"Something in My House" is a song by English pop band Dead or Alive, produced by Stock Aitken Waterman. It was released in the UK in December 1986 as the second single from the band's third studio album, Mad, Bad and Dangerous to Know. The single peaked at No. 12 on the UK singles chart.

Background
Originally conceived by singer Pete Burns as a Halloween release, the horror-themed "Something in My House" was delayed until late December in the UK, amid wrangling between the band and their record company, with the latter feeling the track was "too brutal" to be a single. 

Clashes between the band and the label continued over the song's music video, with Epic Records reportedly objecting to a "mildly suggestive" sequence involving Burns and a banana.

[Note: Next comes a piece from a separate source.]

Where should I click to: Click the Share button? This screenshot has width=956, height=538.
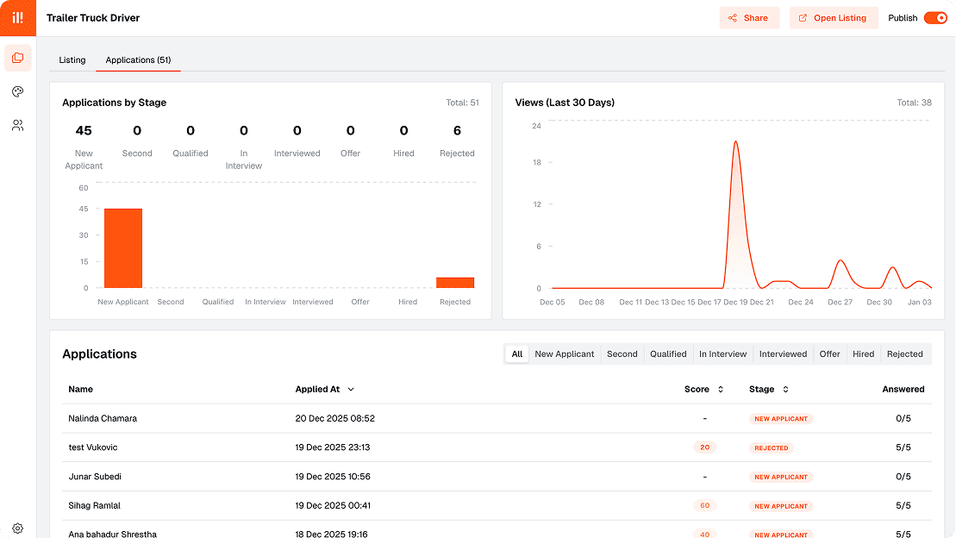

"By the time we got to 'Something in My House', I felt I wanted to express myself on film, as well as record, amuse myself, show my sense of humour," Burns wrote on the liner notes to his Evolution: The Videos compilation DVD. "Well apparently the manner in which I 'peeled a banana' seemed to work against me/us! And, it was downhill all the way after that."

Recording of the song was also fraught, with Burns alleging that producer Mike Stock erased his original vocal take after objecting to the singer's use of the phrase "wicked queen"; a lyrical double entendre implying reference to a gay relationship.

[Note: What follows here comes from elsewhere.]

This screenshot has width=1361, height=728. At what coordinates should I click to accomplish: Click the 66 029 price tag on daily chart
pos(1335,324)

"We would butt heads so fucking badly; it was unbelievable," Burns told journalist James Arena in his book Europe's Stars of 80s Dance Pop. "That's why we eventually walked away from them. For instance, there was a lyric from 'Something in My House' where I make reference to a wicked queen. 

"The actual producer, Mike Stock stopped me and said I couldn't use that term because it would mean the record is about gay people. I was like, 'Fuck this, it's going on!' They actually wiped the original vocal, but then Pete Waterman came back and said, 'Let him do it the way he wants to.'"

Despite the reservations of the label and producers, the track proved to be Dead or Alive's biggest hit in the UK since "Lover Come Back to Me" and was the only single from their third album to earn a UK top 20 placement. The song also proved to be the act's final top 40 hit with an original release in the UK, and their last top 20 hit in Australia.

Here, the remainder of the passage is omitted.